WORK TO BE COMPLETED. In the records below, find the line with "Viewport: 1275px width, 690px", then copy each line exactly until you have copied the line with "Task: Go up one directory level". Leave any picture out.

Screenshot grounding data:
------------

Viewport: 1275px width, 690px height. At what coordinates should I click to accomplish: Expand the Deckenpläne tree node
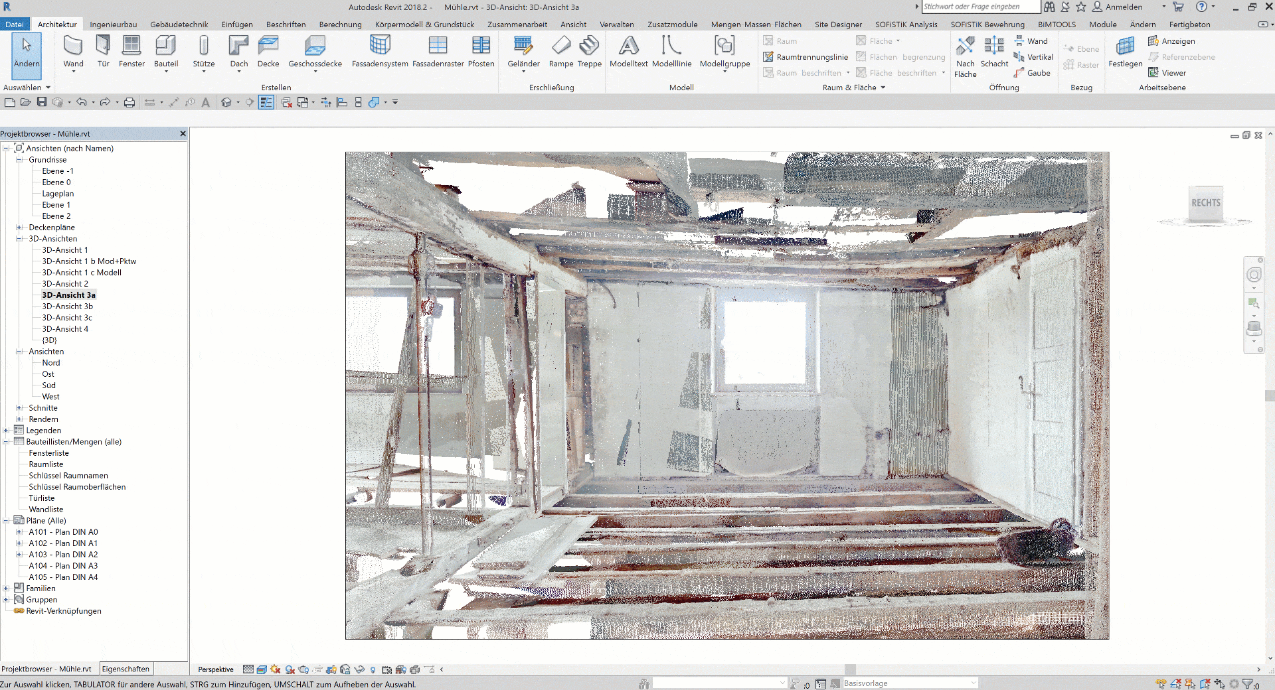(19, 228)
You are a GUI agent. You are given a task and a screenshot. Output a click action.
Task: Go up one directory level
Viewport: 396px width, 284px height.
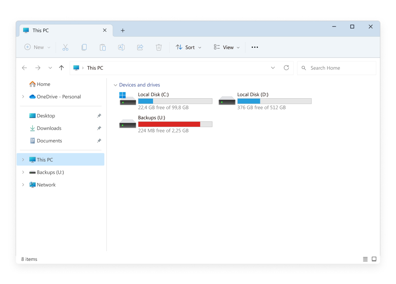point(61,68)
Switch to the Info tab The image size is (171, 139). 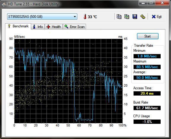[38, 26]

------------

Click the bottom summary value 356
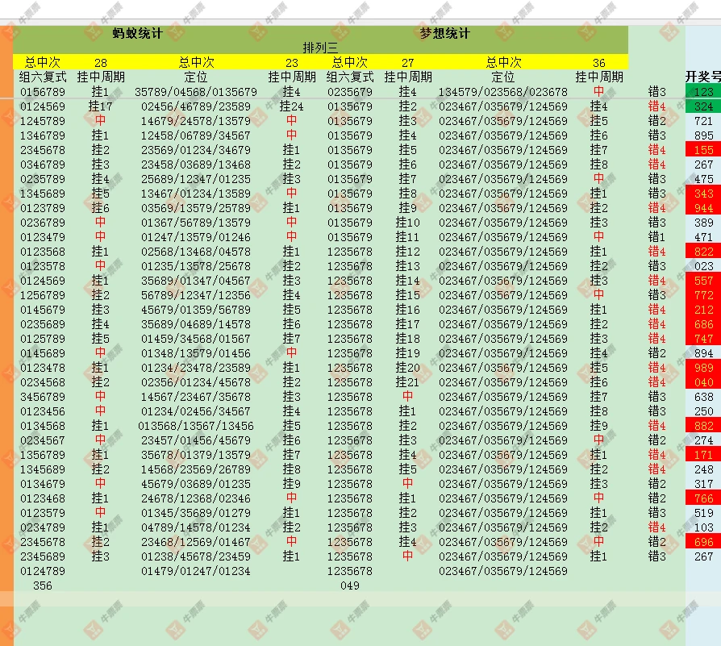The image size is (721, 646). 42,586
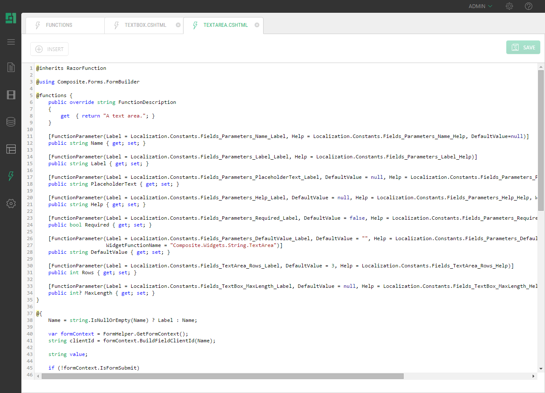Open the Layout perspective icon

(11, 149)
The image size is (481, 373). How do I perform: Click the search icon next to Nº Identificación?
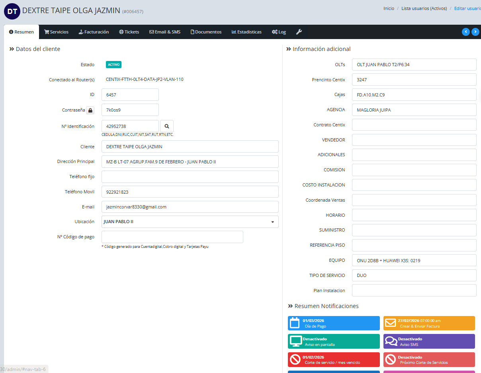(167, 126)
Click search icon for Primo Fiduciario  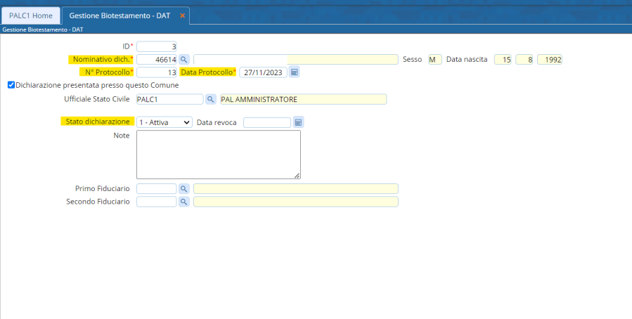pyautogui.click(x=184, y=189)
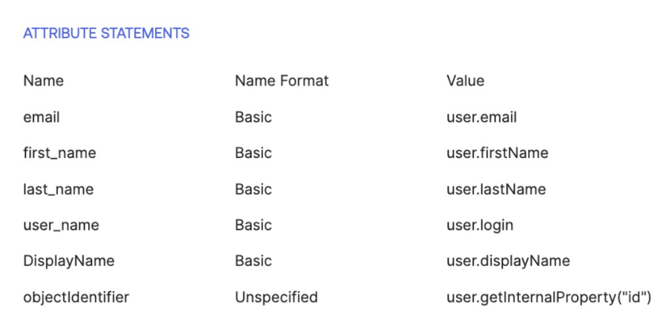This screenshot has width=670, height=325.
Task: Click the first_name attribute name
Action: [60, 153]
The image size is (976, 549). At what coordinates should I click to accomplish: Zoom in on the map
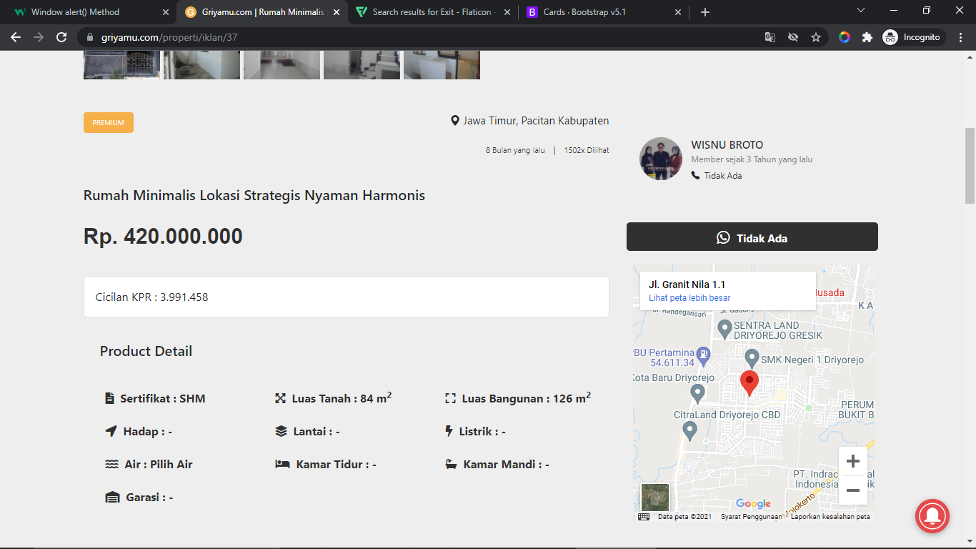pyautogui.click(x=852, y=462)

------------

EXPECTED ANSWER.
Viewport: 1275px width, 690px height. At what coordinates should I click to accomplish: Expand the Deckenpläne tree node
(19, 228)
You are a GUI agent. You are given a task and a screenshot. Output a click action.
Task: Go up one directory level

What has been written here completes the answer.